Cette première soumission de Jacques amène en effet sa mère à l’idée du mariage : « Gaston, dans ce cas-là, s’il en est ainsi, on pourrait le marier ». Le lien établi est si fort entre la formule de Jacques et cette nouvelle décision que celle-ci apparaît comme une preuve de sa maturité, de sa capacité à accepter les codes sociaux. Comme dans un jeu vidéo, Jacques peut passer au niveau suivant maintenant qu’il a réussi. La mère poursuit : « Nous attendions tout simplement qu’il fasse amende honorable, plutôt deux qu’une, ce qui est fait », soit qu’il avoue ses torts, qu’il s’excuse, et donc qu’il se soumette. La mère s’adresse ensuite à Jacques et lui apprend que « tout est en règle, le plan prévu à l’avance est déjà réalisé ». Le mariage de Jacques a dont été planifié, toute sa vie a été programmée, sans liberté ni improvisation possible. Cette idée d’une prédétermination évoque The Truman Show, autant que Jacques le Fataliste de Diderot, qui pense que tout est écrit sur un grand rouleau, et qui se soumet au plan divin comme un bienheureux – là où notre Jacques le rejette violemment. La mère révèle par ses paroles que tout a été préparé en amont, et souligne le fait qu’aucune durée ne peut prendre place : les conséquences de la révélation de Jacques sont immédiates, l’enchaînement des événements ne laisse aucune place au doute ou à une nouvelle rébellion, il s’agit de s’empresser pour empêcher tout retour en arrière de la part de Jacques. On retrouve dans cette conception le motif du mariage organisé, arrangé entre deux familles, entre les parents, indépendamment des enfants, un motif qui paraît ancestral et daté, même dans les années 1950.

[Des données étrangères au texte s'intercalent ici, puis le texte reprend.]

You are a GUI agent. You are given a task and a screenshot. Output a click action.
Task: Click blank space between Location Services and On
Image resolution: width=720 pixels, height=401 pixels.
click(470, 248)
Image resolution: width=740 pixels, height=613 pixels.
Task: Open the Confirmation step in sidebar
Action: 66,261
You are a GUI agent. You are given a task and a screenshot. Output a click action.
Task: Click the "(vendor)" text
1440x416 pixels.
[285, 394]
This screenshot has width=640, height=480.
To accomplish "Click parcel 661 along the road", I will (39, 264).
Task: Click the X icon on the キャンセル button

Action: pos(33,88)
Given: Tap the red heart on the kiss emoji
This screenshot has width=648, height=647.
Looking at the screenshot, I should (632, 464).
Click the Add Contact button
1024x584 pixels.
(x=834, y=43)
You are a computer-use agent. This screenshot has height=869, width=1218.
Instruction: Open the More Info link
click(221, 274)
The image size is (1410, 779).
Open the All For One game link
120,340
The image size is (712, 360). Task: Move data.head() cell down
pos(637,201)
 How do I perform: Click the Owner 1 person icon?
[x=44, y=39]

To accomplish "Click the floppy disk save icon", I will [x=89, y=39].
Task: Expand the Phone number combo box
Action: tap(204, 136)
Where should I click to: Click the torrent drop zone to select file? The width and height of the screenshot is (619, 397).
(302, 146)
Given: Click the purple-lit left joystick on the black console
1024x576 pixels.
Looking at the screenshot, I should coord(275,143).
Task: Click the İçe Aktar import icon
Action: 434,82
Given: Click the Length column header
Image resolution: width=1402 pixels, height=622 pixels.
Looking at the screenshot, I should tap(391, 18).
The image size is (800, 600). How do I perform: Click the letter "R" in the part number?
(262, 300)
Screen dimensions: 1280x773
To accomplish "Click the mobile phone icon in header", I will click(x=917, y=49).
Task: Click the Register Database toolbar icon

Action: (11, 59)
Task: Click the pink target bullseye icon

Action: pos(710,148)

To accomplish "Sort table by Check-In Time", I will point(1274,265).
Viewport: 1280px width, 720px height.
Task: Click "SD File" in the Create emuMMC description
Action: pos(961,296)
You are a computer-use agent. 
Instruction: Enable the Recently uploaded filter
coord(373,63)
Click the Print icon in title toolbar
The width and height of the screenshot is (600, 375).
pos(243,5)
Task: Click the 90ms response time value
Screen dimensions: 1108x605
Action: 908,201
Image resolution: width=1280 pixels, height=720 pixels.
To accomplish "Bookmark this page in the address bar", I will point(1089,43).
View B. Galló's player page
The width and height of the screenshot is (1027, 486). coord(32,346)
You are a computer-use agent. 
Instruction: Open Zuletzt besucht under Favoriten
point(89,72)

Dans son discours, la mère désigne Jacques somme soumis, inactif, à nouveau assis, avec un air résigné. On peut voir là une nouvelle forme de résistance passive, dans le fait d’accepter en silence les paroles de ses parents, d’endurer leurs décision. Les pommes de terre au lard n’étaient qu’une épreuve liminaire au cours d’un parcours organisé à son insu, et Jacques se soumet désormais, sans manifester le moindre signe de surprise. Sa mère l’invite à être poli, et la politesse apparaît là encore comme un masque social. Jacques père approuve cette décision de sa femme en révélant une mise en scène par son invitation à faire entrer la fiancée : elle se trouve derrière un rideau, prête à surgir. Toute la scène apparaît comme une mascarade prévue à l’avance, les parents ne s’embarrassent même pas d’une quelconque illusion pour faire croire à Jacques qu’il est libre, et Jacques le comprend, et s’étonne cette fois, en relevant le « signal convenu », prévu à l’avance comme s’il y avait eu une répétition générale en son absence.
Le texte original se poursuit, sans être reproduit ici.